Skip to main content

Securing APIs

Use the @secureApi decorator to protect and manage access to an API connector.

You can use this decorator to protect each endpoint separately, or all endpoints within the connector.

When you use the @secureApi decorator, the decorated function accepts a parameter of type ApiCallContext, which provides the full context of the API call. This includes details such as the endpoint ID, server URL, HTTP method, request parameters, and more.

Note

Squid supports two flavors of API connectors, both of which can be secured using the same @secureApi decorator. These two flavors are OpenAPI (provided using an OpenAPI document) and regular REST API.

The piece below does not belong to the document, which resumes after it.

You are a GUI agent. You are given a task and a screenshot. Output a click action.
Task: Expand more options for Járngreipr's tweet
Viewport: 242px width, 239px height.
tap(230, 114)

Securing a specific endpoint

Backend code
import { secureApi, SquidService, ApiCallContext } from '@squidcloud/backend';

export class ExampleService extends SquidService {
  @secureApi('usersApi', 'updateUserSalary')
  secureUpdateUserSalaryEndpoint(context: ApiCallContext): boolean {
    // TODO - Implement your security logic here
  }
}

Securing all the endpoints in the connector

Backend code
import { secureApi, SquidService, ApiCallContext } from '@squidcloud/backend';

export class ExampleService extends SquidService {
  @secureApi('usersApi')
  secureUsersApi(context: ApiCallContext): boolean {
    // TODO - Implement your security logic here
  }
}

The code samples above demonstrate how to secure an API connector using the @secureApi decorator. This decorator takes two parameters:

  1. The ID of the API connector, which can be found in the Squid Console.
  2. (Optional) The name of the endpoint to secure.

If you don't provide the name of the endpoint, the @secureApi decorator will secure all endpoints in the connector.